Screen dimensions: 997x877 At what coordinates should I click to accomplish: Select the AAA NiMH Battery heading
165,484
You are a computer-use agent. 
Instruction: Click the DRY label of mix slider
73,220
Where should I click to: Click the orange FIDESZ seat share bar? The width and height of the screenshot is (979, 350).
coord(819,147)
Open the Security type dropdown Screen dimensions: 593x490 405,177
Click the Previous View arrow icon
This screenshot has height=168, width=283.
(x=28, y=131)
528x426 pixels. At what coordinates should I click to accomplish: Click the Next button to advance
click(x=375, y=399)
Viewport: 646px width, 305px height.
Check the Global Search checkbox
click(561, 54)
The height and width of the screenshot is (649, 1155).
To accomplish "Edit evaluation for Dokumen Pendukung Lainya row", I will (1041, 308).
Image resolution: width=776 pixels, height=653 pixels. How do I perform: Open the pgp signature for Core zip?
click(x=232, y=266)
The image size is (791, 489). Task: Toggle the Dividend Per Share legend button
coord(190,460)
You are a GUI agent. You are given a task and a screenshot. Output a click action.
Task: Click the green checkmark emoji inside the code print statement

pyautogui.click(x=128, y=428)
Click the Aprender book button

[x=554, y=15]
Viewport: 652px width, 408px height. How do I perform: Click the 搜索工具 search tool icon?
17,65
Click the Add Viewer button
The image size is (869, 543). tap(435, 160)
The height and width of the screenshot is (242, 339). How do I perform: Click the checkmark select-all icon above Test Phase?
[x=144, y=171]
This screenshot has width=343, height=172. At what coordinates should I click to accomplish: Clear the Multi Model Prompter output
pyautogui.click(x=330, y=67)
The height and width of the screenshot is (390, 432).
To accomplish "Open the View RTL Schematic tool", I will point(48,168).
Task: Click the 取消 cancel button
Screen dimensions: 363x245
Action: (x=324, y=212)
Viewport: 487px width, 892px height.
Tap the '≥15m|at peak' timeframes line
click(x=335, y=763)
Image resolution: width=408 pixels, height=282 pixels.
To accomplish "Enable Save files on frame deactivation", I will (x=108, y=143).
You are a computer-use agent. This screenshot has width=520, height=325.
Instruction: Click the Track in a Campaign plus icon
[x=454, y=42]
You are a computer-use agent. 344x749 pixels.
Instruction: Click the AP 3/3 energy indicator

=-=-=

_What you should do_. Substitute "Site Search" for "Global Search" in the lines from the one containing "528x426 pixels. At" through the one containing "will (1041, 308).", inclusive, leaving everything else unchanged. Give only those lines.

_Response to the task_.
528x426 pixels. At what coordinates should I click to accomplish: Click the Next button to advance
click(x=375, y=399)
Viewport: 646px width, 305px height.
Check the Site Search checkbox
click(561, 54)
The height and width of the screenshot is (649, 1155).
To accomplish "Edit evaluation for Dokumen Pendukung Lainya row", I will (1041, 308).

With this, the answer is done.